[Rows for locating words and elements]
※ ※ ※

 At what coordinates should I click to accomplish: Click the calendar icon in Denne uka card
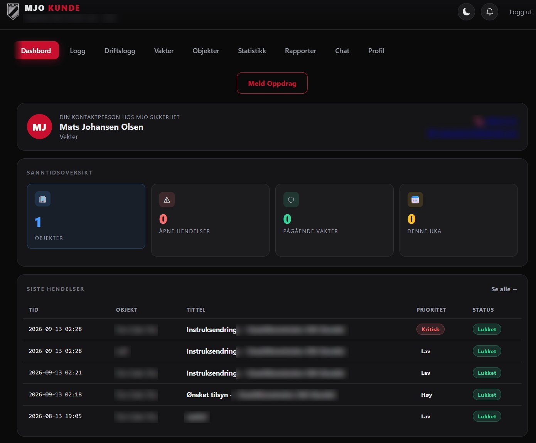click(x=415, y=200)
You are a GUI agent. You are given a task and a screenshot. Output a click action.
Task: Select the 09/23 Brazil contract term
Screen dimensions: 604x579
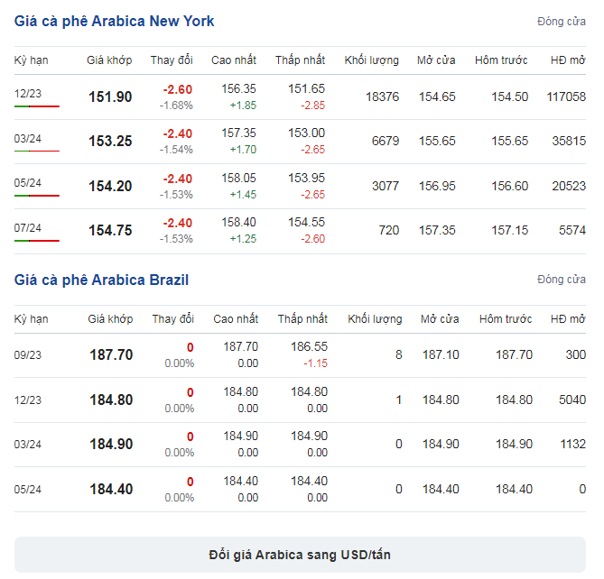[x=28, y=354]

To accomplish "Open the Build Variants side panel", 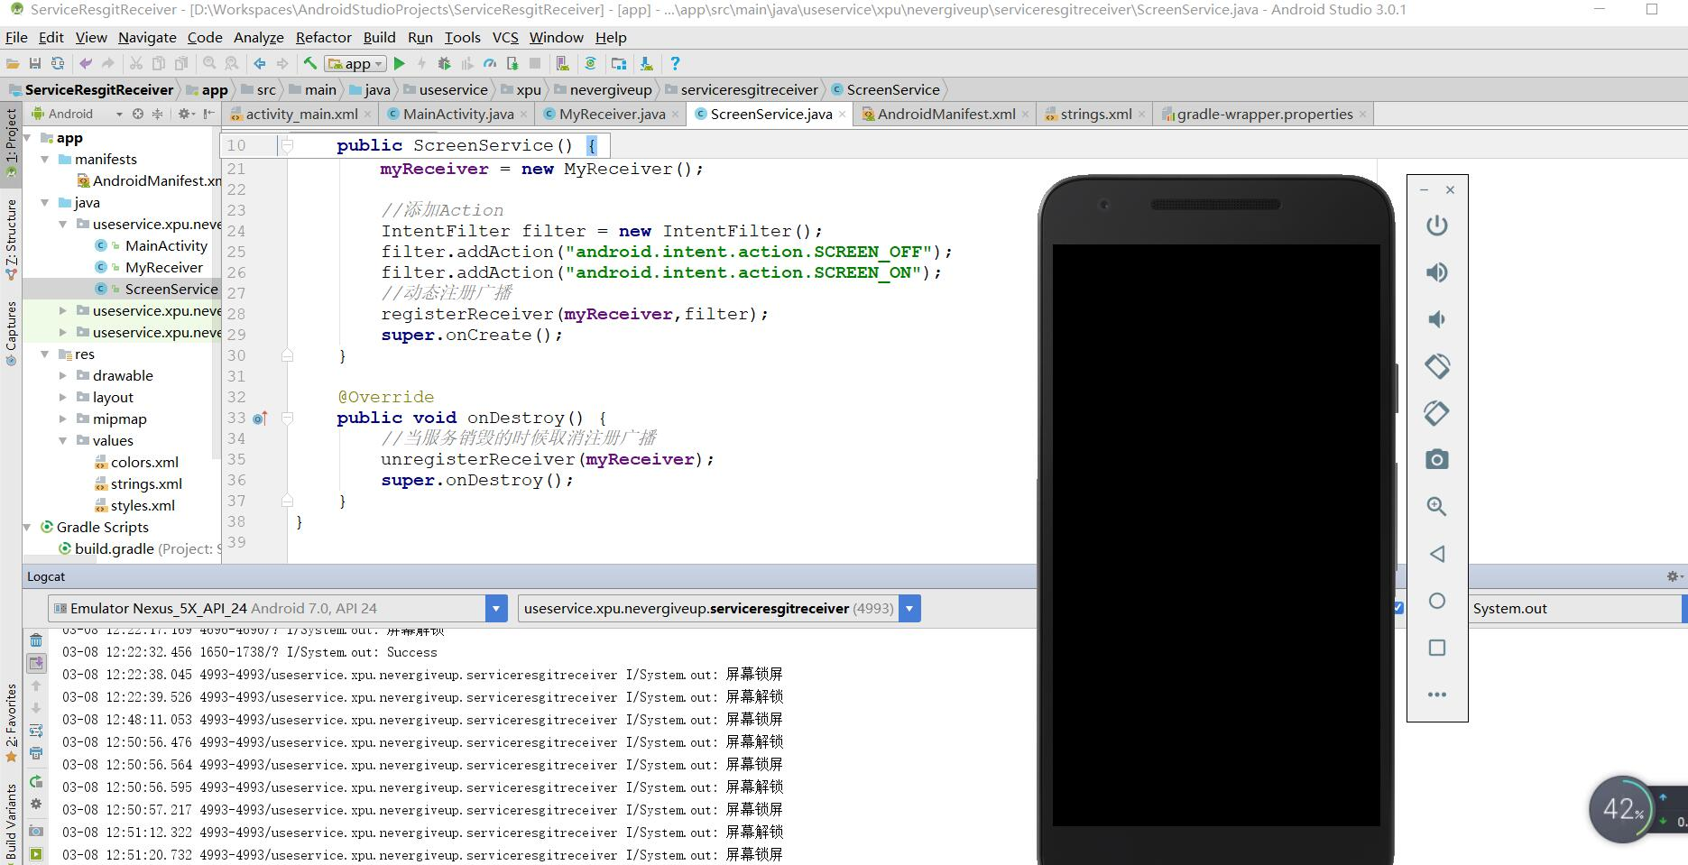I will pos(11,821).
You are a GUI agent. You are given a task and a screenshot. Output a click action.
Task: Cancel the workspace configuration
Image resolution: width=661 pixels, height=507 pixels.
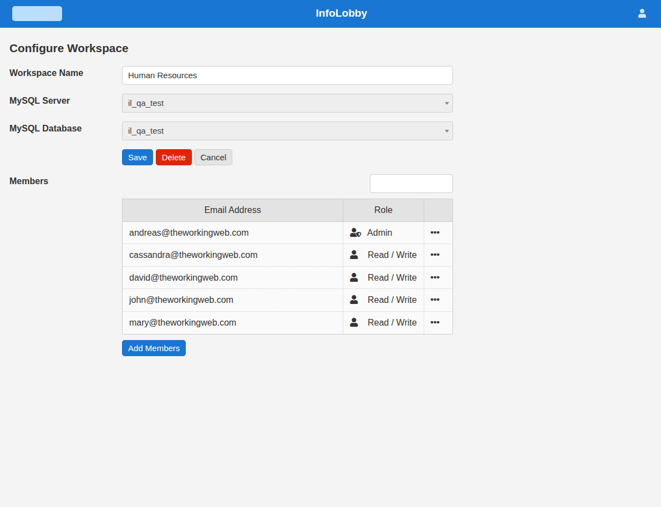213,158
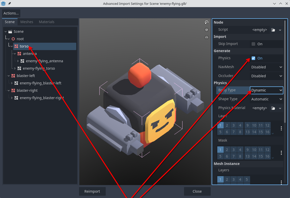The width and height of the screenshot is (290, 198).
Task: Toggle collision Layer bit 2
Action: coord(227,125)
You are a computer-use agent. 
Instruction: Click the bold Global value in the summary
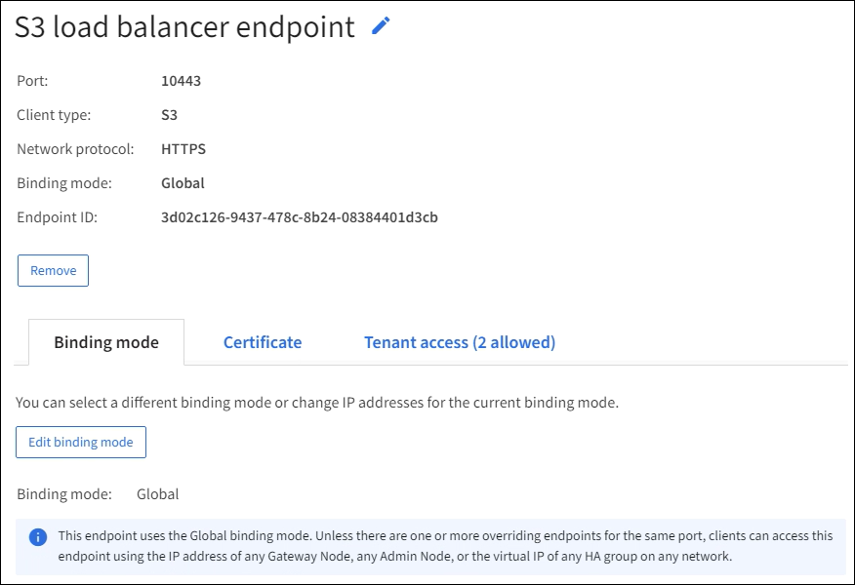point(183,183)
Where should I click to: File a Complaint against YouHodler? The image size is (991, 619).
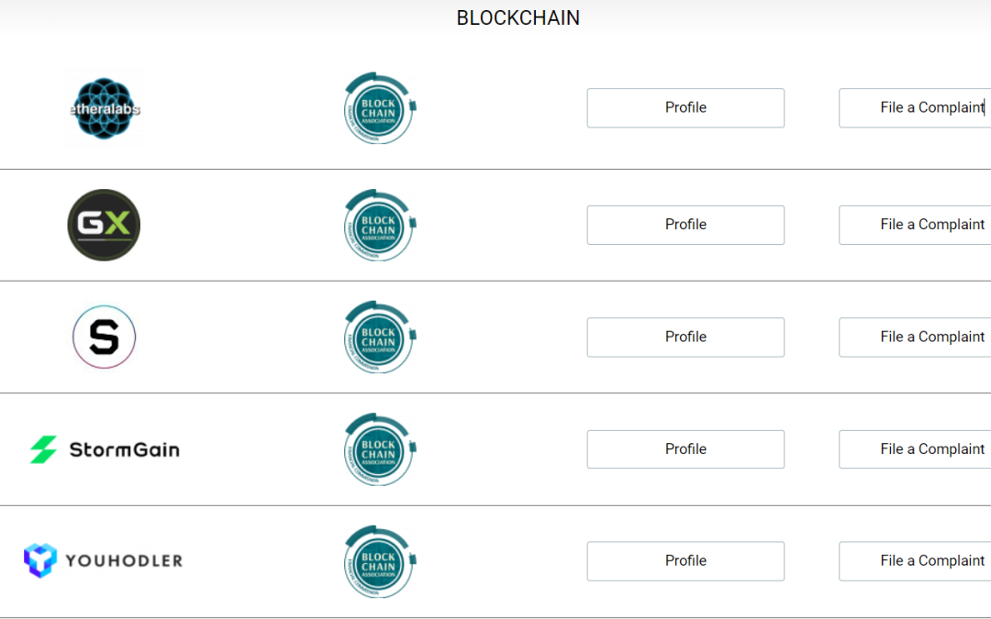915,561
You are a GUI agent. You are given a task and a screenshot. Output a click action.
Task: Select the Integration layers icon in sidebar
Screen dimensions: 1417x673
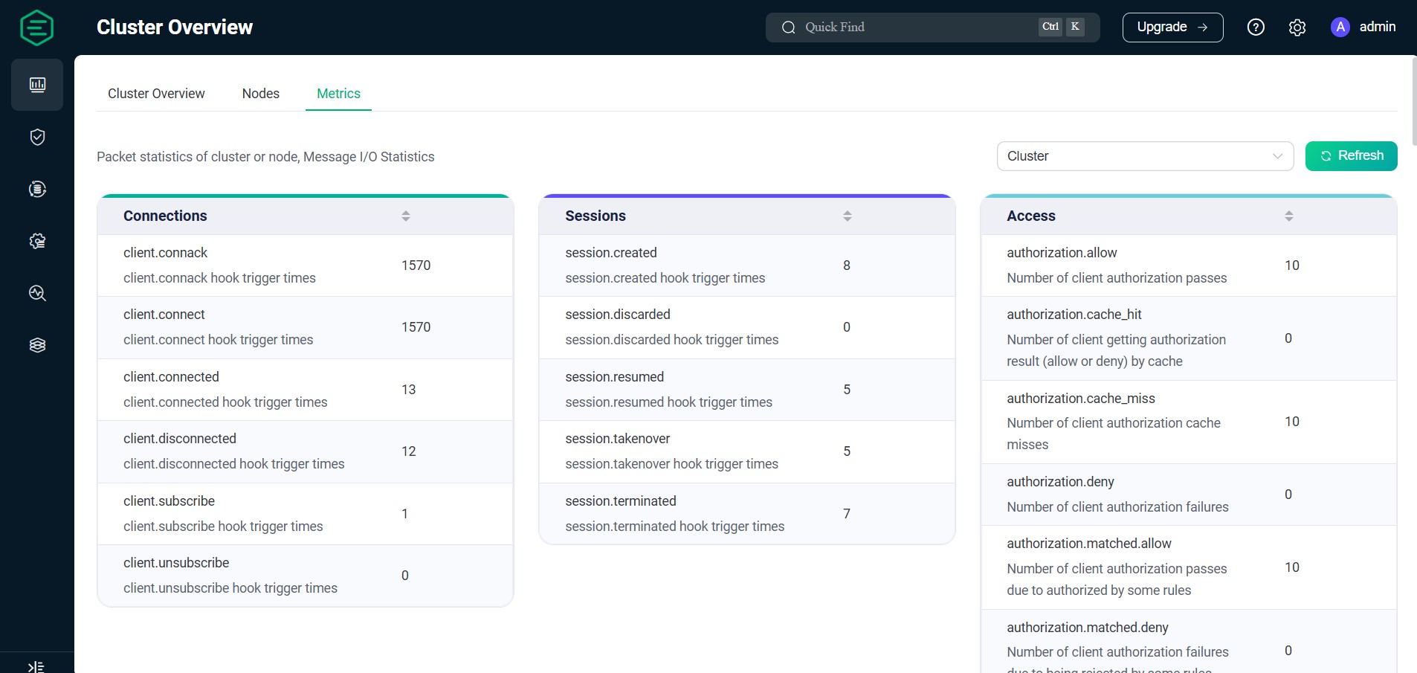click(36, 344)
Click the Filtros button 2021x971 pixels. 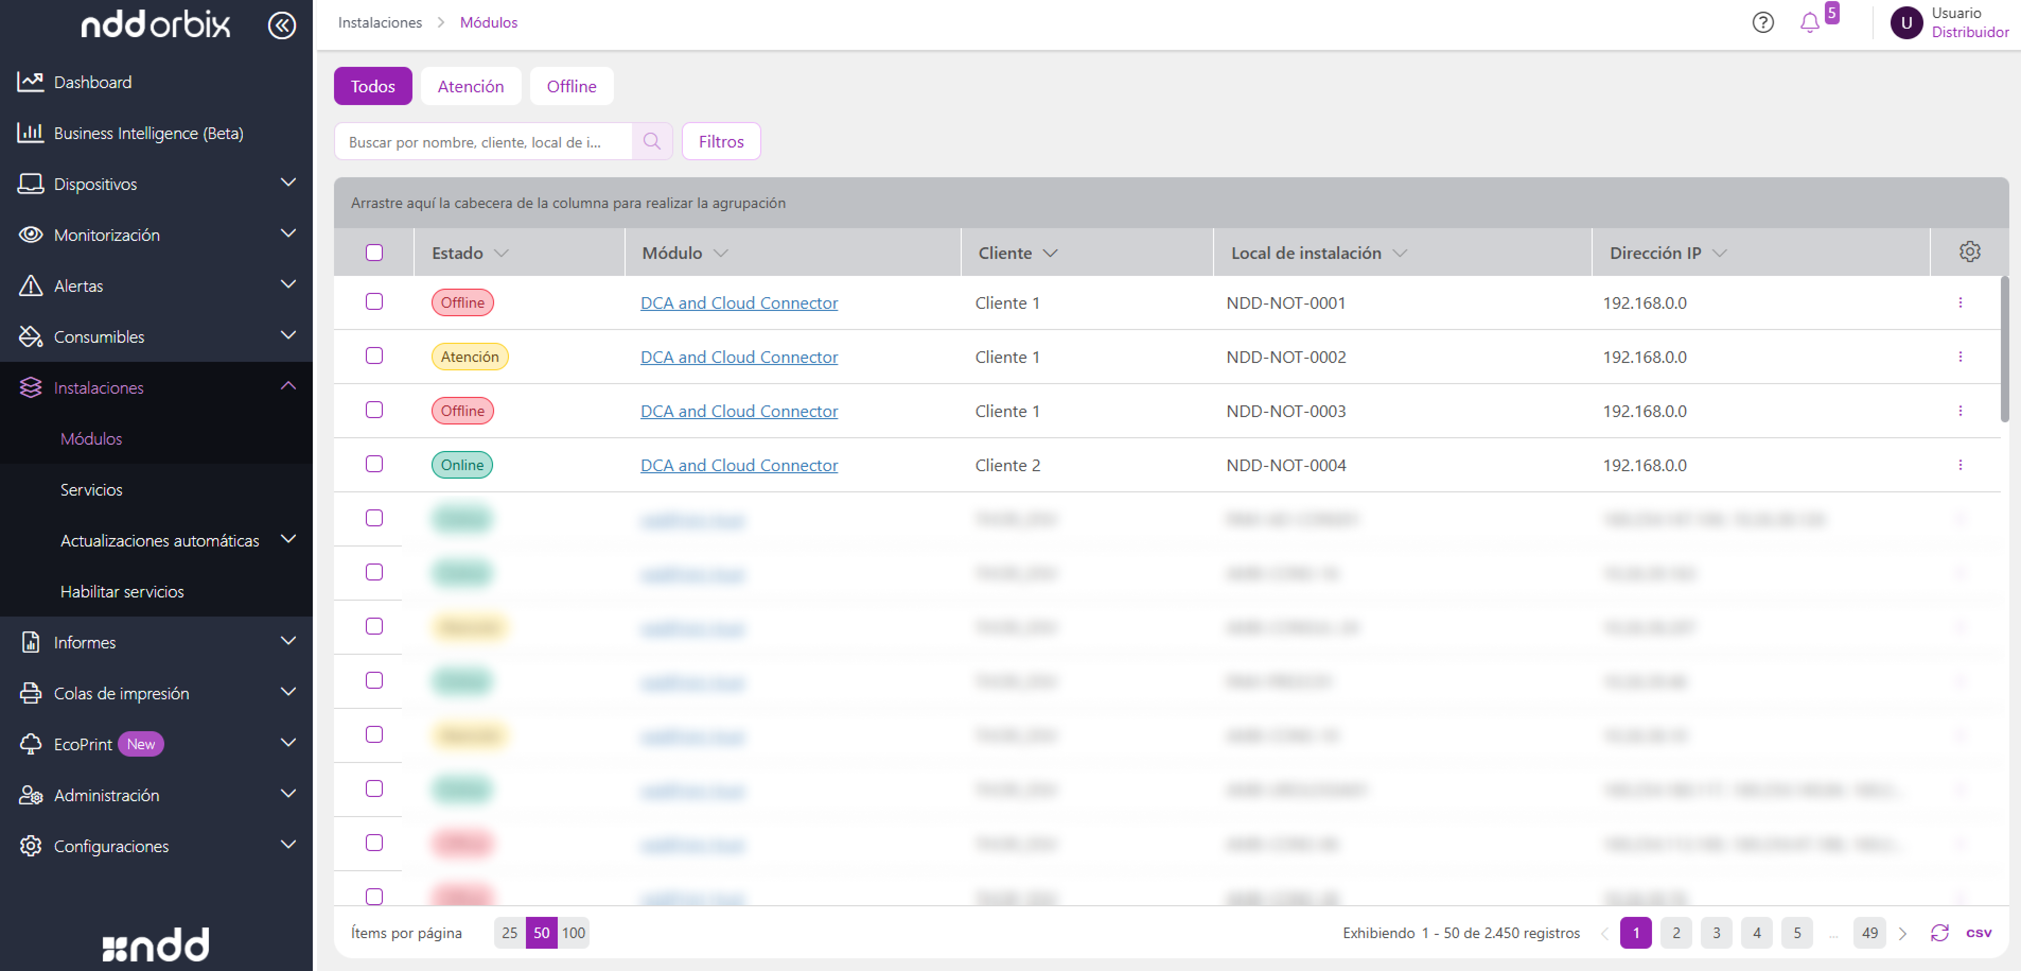point(720,141)
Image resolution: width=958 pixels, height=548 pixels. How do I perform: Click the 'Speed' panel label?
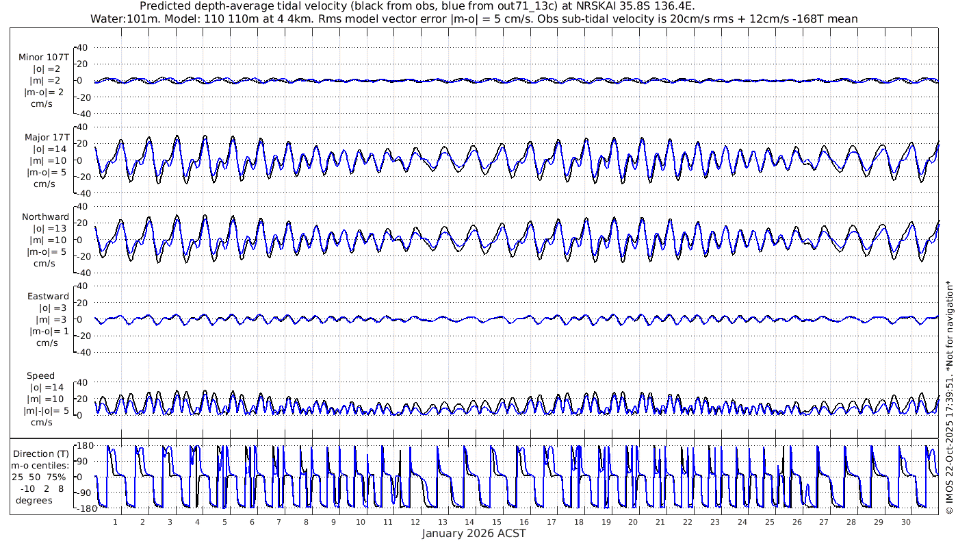(40, 375)

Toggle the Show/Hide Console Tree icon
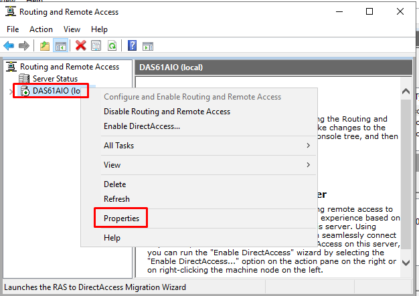point(60,46)
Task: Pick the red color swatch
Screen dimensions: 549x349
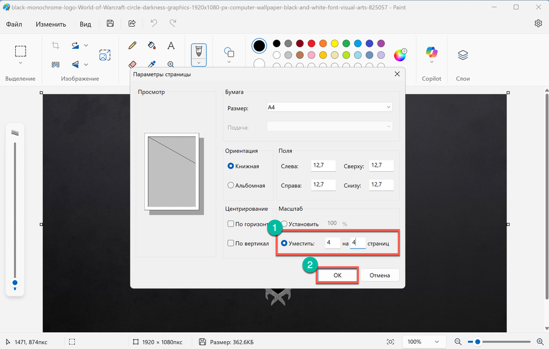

※ ※ ※

*STATED EXERCISE:*
Pick out every line of the rows above that contains the string "resolution", copying each one in full. Case counts.

*TASK SOLUTION:*
Image resolution: width=661 pixels, height=507 pixels.
Image resolution: width=958 pixels, height=548 pixels. How do I perform: Click the 'Speed' panel label?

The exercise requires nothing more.